To do
A. Repeat the part of the commentary passage from "These verses are" up to and including "such expressive complexity.".
B. In the commentary passage, which reference work quotes Proclus's Platonic Theology in its Proclus entry?

Text passage
....................

Additionally, the “will never put these children back / together again” reminds me of that part of the Myth of Er when the tyrants and very wicked people are dragged down.

These verses are extremely powerful to me because they are very Prevailing Circumstances — I can see the smashing of the temples, the shutting of the polytheistic schools, and so on.

The instrumental part comes back powerfully here, first with descending notes, and then weaves with such expressive complexity.

Faith, hope, our charities / Greed, sloth, our enemies

The WE/US is suddenly able to ground and center itself. When it comes to “faith, hope, our charities,” I haven’t read the Platonic Theology by Proclus yet, but the Stanford Encyclopedia of Philosophy quotes it in the Proclus entry, and I’ve encountered the concept elsewhere. Here’s what they pulled out of the text:

Those who hasten to be conjoined with the Good, do no longer need knowledge and activity, but need to be established and a stable state and quietness. What then is it which unites us to the Good? What is it which causes in us a cessation of activity and motion? What is it which establishes all divine natures in the first and ineffable unity of goodness? […] It is, in short, the faith (pistis) of the Gods, which ineffably unites all the classes of Gods, of daemons, and of blessed souls to the Good. For we should investigate the Good not through knowledge (gnôstikôs) and in an imperfect manner, but giving ourselves up to the divine light, and closing the eyes, to become thus established in the unknown and occult unity of beings. For such a kind of faith is more venerable than cognitive activity, not in us only, but with the Gods themselves.

....................

(Rows from a data collection)
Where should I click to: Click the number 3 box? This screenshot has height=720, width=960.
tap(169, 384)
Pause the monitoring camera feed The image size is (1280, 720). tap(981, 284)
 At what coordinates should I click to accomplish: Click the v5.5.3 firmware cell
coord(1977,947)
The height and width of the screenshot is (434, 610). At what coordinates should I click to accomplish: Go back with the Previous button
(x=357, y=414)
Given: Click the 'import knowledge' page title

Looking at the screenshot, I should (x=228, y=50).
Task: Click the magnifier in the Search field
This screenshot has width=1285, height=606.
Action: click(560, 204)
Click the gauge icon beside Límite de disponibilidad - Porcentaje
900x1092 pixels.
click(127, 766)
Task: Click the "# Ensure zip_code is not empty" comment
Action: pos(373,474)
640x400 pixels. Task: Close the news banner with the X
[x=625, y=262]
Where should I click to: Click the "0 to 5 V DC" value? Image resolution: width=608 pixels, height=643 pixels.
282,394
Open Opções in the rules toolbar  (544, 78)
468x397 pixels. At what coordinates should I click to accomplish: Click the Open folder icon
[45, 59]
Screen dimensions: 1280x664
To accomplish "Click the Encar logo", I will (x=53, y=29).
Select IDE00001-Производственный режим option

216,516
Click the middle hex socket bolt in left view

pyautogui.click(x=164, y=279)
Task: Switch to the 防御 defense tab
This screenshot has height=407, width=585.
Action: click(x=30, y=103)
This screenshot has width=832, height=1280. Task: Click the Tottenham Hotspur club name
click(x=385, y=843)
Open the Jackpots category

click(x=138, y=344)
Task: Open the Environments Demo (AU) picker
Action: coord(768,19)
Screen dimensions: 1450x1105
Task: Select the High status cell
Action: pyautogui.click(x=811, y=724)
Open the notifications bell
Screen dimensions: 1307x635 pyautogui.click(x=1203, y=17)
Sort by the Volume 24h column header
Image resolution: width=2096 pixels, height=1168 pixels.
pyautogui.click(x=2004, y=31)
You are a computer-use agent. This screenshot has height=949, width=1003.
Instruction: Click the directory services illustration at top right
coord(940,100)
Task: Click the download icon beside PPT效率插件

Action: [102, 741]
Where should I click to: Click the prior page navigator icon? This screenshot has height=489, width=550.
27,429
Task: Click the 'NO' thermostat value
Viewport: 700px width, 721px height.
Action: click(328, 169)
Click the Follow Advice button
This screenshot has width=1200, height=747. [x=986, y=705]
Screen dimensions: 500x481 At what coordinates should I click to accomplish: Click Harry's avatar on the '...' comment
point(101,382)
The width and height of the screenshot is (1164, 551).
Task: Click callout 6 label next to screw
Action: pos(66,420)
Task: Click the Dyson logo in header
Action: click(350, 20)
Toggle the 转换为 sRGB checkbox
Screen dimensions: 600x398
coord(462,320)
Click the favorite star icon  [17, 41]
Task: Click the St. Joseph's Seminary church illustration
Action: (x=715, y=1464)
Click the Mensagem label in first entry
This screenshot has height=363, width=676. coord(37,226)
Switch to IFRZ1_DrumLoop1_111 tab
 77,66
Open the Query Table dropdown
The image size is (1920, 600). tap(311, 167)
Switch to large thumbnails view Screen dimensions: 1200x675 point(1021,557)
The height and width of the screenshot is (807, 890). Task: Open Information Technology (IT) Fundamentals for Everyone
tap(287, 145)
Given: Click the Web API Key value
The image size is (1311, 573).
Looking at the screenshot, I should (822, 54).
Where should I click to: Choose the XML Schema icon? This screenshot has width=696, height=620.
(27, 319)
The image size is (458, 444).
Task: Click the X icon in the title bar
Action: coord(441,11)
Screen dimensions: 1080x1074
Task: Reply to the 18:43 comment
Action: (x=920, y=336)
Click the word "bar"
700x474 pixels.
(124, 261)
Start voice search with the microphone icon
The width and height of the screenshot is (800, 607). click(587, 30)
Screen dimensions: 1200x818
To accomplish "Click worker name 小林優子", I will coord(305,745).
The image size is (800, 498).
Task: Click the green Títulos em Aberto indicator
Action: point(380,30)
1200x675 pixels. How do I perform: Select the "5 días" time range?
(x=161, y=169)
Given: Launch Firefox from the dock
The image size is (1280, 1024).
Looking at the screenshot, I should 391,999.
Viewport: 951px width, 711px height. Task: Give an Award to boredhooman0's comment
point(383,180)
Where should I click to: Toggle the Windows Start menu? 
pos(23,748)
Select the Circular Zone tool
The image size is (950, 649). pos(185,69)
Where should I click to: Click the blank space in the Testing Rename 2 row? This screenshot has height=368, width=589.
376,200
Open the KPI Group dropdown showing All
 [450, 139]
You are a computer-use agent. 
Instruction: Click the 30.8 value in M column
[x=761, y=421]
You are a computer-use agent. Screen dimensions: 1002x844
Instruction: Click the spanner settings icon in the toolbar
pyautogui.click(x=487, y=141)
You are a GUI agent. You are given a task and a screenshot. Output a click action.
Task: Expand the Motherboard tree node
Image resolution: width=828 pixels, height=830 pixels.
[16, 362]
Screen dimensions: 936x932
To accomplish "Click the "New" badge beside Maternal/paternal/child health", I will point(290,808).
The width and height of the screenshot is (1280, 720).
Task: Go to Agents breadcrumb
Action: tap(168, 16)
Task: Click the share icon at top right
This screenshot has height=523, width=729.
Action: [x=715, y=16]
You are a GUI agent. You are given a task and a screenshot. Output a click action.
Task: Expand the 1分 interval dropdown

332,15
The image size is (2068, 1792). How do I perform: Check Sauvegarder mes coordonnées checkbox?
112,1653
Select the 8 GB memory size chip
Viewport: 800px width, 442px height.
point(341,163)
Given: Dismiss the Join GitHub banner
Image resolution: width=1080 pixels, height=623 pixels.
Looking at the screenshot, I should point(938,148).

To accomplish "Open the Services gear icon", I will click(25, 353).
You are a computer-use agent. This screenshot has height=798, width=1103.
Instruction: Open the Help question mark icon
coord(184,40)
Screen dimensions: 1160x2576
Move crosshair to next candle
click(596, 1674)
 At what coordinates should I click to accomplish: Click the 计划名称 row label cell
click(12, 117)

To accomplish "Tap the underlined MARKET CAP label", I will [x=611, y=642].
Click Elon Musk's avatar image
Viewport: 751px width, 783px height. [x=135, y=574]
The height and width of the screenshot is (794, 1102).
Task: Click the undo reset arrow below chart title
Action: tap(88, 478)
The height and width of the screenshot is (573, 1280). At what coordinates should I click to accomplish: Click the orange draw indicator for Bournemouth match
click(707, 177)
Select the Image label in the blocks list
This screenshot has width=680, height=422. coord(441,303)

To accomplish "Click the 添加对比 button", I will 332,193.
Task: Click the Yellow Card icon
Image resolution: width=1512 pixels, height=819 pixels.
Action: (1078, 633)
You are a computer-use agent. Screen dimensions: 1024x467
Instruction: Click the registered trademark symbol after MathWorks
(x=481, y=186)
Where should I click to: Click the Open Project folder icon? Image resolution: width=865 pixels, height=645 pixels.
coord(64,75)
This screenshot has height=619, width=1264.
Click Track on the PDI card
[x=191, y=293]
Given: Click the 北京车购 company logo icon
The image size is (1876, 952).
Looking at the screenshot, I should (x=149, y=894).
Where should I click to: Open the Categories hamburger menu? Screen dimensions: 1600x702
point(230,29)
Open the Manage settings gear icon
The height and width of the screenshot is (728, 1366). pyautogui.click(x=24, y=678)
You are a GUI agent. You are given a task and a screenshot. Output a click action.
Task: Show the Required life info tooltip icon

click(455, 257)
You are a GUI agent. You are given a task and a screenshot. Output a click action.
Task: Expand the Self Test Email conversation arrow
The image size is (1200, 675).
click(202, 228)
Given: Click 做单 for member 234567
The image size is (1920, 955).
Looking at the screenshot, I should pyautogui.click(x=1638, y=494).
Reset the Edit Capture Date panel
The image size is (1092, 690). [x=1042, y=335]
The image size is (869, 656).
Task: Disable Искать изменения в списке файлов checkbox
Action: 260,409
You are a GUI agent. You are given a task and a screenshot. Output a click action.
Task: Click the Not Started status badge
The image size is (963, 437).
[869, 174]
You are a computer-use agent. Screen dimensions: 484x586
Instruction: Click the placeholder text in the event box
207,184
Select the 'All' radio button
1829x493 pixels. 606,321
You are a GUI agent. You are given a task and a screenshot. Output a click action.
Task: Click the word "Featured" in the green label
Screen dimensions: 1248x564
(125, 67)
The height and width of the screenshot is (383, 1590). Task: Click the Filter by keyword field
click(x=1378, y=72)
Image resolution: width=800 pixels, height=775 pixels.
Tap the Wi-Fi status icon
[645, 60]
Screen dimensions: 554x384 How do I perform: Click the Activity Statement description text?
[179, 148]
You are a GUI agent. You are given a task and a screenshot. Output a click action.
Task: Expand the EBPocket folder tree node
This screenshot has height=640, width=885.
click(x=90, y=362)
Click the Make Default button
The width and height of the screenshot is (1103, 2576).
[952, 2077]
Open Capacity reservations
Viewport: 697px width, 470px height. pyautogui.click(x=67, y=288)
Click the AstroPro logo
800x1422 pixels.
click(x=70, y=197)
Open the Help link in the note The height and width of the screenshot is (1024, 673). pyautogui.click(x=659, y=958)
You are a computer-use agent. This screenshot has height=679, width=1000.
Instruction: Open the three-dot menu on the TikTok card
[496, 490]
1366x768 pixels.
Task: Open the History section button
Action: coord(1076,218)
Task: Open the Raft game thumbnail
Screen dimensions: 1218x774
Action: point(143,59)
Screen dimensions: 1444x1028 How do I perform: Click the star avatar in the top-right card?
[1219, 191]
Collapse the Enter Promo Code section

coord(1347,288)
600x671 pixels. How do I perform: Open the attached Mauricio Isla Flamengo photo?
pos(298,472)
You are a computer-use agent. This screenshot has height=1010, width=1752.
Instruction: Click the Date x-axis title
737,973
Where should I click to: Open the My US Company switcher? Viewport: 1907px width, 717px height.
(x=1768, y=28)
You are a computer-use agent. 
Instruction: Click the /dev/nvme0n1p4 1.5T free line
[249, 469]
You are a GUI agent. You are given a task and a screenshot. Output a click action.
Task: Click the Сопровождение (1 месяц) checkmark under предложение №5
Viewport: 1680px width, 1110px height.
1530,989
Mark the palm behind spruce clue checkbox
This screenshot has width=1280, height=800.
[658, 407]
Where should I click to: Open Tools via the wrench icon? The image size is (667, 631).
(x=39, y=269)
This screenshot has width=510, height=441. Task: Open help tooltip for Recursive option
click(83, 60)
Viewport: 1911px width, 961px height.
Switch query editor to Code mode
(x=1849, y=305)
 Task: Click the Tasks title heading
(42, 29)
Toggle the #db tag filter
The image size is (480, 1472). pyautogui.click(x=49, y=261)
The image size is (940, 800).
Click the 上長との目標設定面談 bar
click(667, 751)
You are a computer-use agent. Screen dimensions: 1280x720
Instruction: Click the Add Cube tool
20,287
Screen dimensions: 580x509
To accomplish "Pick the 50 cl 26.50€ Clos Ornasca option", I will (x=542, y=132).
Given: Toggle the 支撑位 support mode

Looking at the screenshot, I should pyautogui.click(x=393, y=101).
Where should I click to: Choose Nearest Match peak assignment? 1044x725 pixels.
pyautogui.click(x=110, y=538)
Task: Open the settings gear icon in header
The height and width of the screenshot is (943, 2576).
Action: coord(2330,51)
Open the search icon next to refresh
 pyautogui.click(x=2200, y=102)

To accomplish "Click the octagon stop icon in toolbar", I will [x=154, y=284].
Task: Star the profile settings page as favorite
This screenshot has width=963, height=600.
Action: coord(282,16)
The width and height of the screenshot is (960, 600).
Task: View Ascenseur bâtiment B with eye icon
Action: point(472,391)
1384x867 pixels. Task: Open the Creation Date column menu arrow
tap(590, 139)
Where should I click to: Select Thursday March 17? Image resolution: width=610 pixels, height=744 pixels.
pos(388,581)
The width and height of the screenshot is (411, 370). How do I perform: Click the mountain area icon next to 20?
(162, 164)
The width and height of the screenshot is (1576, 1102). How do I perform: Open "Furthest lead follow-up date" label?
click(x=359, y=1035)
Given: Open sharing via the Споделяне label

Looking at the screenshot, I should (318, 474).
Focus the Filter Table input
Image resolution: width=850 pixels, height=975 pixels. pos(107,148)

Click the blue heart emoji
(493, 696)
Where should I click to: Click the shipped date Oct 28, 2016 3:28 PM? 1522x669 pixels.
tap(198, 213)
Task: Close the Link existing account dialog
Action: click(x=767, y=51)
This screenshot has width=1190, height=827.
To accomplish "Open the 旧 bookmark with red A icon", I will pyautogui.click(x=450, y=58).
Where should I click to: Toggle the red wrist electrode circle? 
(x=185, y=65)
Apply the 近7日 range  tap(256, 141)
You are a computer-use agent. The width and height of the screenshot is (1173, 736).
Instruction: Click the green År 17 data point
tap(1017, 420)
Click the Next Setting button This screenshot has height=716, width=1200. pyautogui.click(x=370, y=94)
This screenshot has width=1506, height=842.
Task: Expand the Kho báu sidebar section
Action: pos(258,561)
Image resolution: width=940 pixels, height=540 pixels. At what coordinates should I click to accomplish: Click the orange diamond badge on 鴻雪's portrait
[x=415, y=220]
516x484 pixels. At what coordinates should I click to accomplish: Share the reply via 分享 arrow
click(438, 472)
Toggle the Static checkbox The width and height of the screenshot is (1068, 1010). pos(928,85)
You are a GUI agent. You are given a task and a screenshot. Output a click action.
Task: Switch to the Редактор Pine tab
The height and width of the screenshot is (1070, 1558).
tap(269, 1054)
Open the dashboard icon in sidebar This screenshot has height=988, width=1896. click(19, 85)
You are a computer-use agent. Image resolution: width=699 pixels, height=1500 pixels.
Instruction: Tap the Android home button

....................

Solution set
A.
These verses are extremely powerful to me because they are very Prevailing Circumstances — I can see the smashing of the temples, the shutting of the polytheistic schools, and so on.

The instrumental part comes back powerfully here, first with descending notes, and then weaves with such expressive complexity.

B. The Stanford Encyclopedia of Philosophy.